Endophthalmitis rates increasing

Modern vitrectomy techniques improving results in acute endophthalmitis

Dermot McGrath

Posted: Friday, November 1, 2019

Andrew Chang MD, PhD, FRANZCO

Modern microincisional vitrectomy surgery is effective in improving vision in patients presenting with acute endophthalmitis, Andrew Chang MD, PhD, FRANZCO, told delegates attending the 19th EURETINA Congress in Paris.

“Advances in vitrectomy technology and instrumentation allows the option of earlier vitrectomy compared to traditional guidelines based on the Endophthalmitis Vitrectomy Study (EVS),” he said.

Progress in surgical technology allied to the changes in patient presentation, with significantly more postoperative infections related to intravitreal injections (IVI), means that a review of the EVS guidelines is perhaps overdue, said Dr Chang.

“Much of what we do in terms of decision-making stems from the 1995 EVS study, but much have progressed since then. We now have more modern vitrectomy technology, newer antibiotics and we are dealing with a different patient group with more post-IVI endophthalmitis. In the real world, there is a trend towards earlier vitrectomy for debridement of bacteria, toxins and inflammatory debris, better diffusion of antibiotics and potentially a more rapid visual recovery,” he said.

Infective endophthalmitis remains a feared and devastating complication of intraocular surgery including cataract surgery and, increasingly, post-intravitreal injections, said Dr Chang. The five cardinal clinical signs of infection to watch for are pain, redness, swelling, discharge and loss of function.

He noted that there has been an exponential rise in the number of intravitreal injections (IVI) and the risk of endophthalmitis in recent years.

An initial study of 101 patients with acute endophthalmitis carried out at Sydney Eye Hospital from 2007-2010 identified 53 patients with post-IVI endophthalmitis and 48 with post-cataract surgery infections.

Severe endophthalmitis

“In this cohort the post-IVI infections had poorer visual outcomes, with increased numbers of streptococcus infections and an increased likelihood of a final visual acuity less than counting fingers. In eyes that did have streptococcus as the causative organism, there was a decreased likelihood of improving vision and a 17 times greater chance of evisceration or enucleation,” he said.

In another more recent study at the Sydney Eye Hospital of 248 patients from 2012 to 2017, Dr Chang and co-workers observed a changing spectrum of endophthalmitis.

“Among the changing patterns we observed was an increase in post-IVI endophthalmitis (57%). Staphylococcus epidermis was still the most common organism, although, surprisingly, there was less streptococcus in post-IVI cases, possibly related to greater use of masks and reduced talking when administering intravitreal injections. There were no differences in outcomes between post-cataract and post-IVI endophthalmitis in this cohort,” he said.

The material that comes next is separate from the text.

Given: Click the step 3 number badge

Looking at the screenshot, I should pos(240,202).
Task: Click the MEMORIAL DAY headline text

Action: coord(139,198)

Vitrectomy was performed in 135 cases out of 248, said Dr Chang. “Those patients were more likely to have presenting vision of light perception or worse, positive culture and streptococcus as the organism responsible. The prognosis was also poor if streptococcus was found to be the responsible organism,” he added.

To try to determine predictive factors for better visual outcomes in early vitrectomy in acute endophthalmitis, another retrospective study at the Sydney Eye Hospital was carried out that included 64 consecutive patients treated between 2009 and 2013. All received vitrectomy within 72 hours of presentation with acute endophthalmitis from a range of inciting procedures.

All patients were treated immediately on presentation with a 23-gauge vitreous tap and injection of vancomycin and ceftazidime. The next step was the vitrectomy, which was performed within 72 hours of presentation.

The mean time of onset from the inciting procedure was 5.7 days and the mean time between tap and inject to vitrectomy was 0.8 days, noted Dr Chang. The inciting procedures were phacoemulsification in 53%, IVI in 36% and trabeculectomy in 3%. Responsible organisms were staphylococcus epidermis in 43% and streptococcus in 33%.

Vision improved from a mean of 3.1 logMAR (hand motion) baseline to 1.02 logMAR at one year. Vision improved in 89% of patients, and 42% had a final vision better than logMAR 0.477. Patients with post-cataract surgery endophthalmitis had better visual outcomes than post-IVI. Those that were culture negative also did better than those that were culture positive.

Complications included intraoperative retinal detachment in six eyes, postoperative retinal detachment in four eyes, epiretinal membrane in six eyes and hypotony in one eye. Two of the 64 eyes were eviscerated.